2. To three-dimensionally characterize the subcellular structure of organs at the nanoscale and investigate the interaction between subcellular components, in this thesis, we imaged the liver tissue of a physiological mouse using advanced volume electron microscopy. Then, we designed a multi-organelle segmentation algorithm based on convolutional neural networks for automatically three-dimensional reconstructing the ultrastructure of liver cells. As a result, we were able to quantify the structure of up to six organelles in the liver. The results of three-dimensional reconstruction confirmed that the endoplasmic reticulum in liver cells was predominantly flat and tightly integrated with other organelles within the cells. Further analysis showed that the endoplasmic reticulum has a lower volume-to-membrane surface area ratio than other organelles, implying that its function may require a greater membrane surface area. Additionally, three-dimensional ultrastructural data revealed an abundance of ER-mitochondria interactions, particularly with branched mitochondria. This study elucidates the fine three-dimensional ultrastructure of various organelles in the liver and the interaction between the endoplasmic reticulum and other organelles, which is expected to provide a critical structural foundation for studying physiological and pathological mechanisms of the liver.
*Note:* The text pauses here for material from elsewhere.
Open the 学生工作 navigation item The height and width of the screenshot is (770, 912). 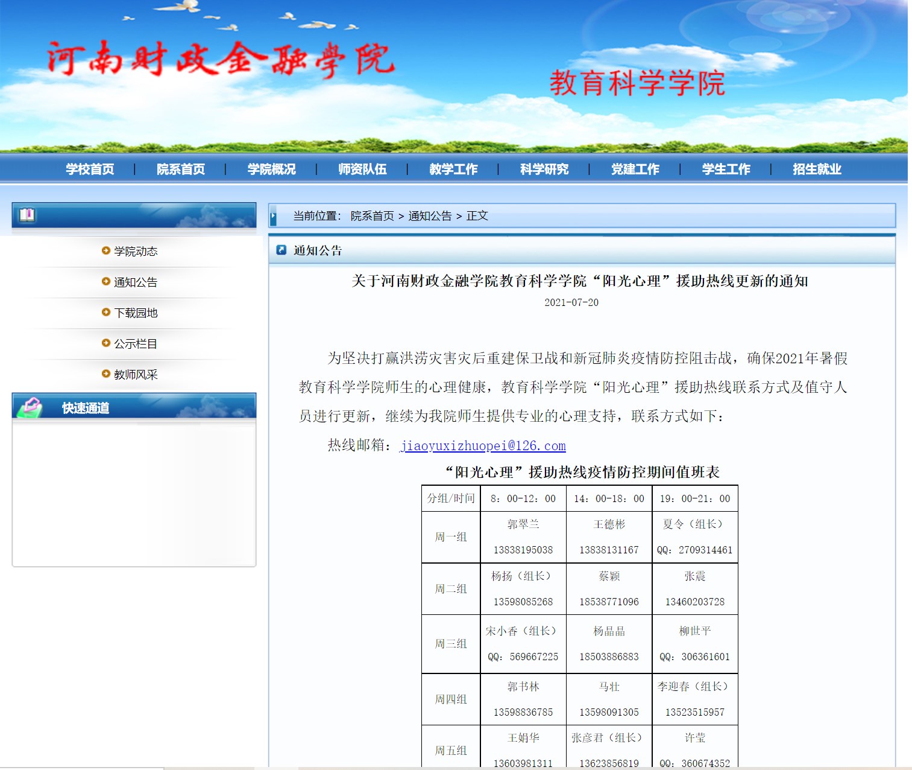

3. Alterations of the neuronal and synaptic structure are the primary neurobiological features underlying cognitive dysfunction in Alzheimer's disease. However, due to a lack of quantitative tools, precise changes in the neuronal and synaptic structure related to Alzheimer's disease remain elusive. Therefore, to quantitatively three-dimensionally characterize the specific changes in ultrastructure such as synapses and dendrites associated with Alzheimer's disease, In this thesis, the prefrontal cortex of Alzheimer's disease and littermate wild-type rats was imaged with high resolution using advanced volume electron microscopy techniques. Then, due to highly anisotropic volume electron microscopy data, we developed a small-scale synapse automatic reconstruction algorithm based on reverse attention and designed a neurite automatic reconstruction algorithm based on residual 3D U-Net and graph cut models to quickly and accurately obtain the three-dimensional ultrastructure of synapses and dendrites. The three-dimensional characterization of synapses and dendrites revealed that synaptic density, the area of synaptic apposition, and the volume of postsynaptic density decreased in the prefrontal cortex of Alzheimer's disease rats. In addition, the three-dimensional structure of dendrites showed an increase in dendritic spines but a decrease in the fraction of dendritic spines that formed synapses in Alzheimer's disease rats. Furthermore, the number of synapses formed on dendritic shafts is enhanced in Alzheimer's disease rats. The findings are expected to provide valuable information for Alzheimer's disease research.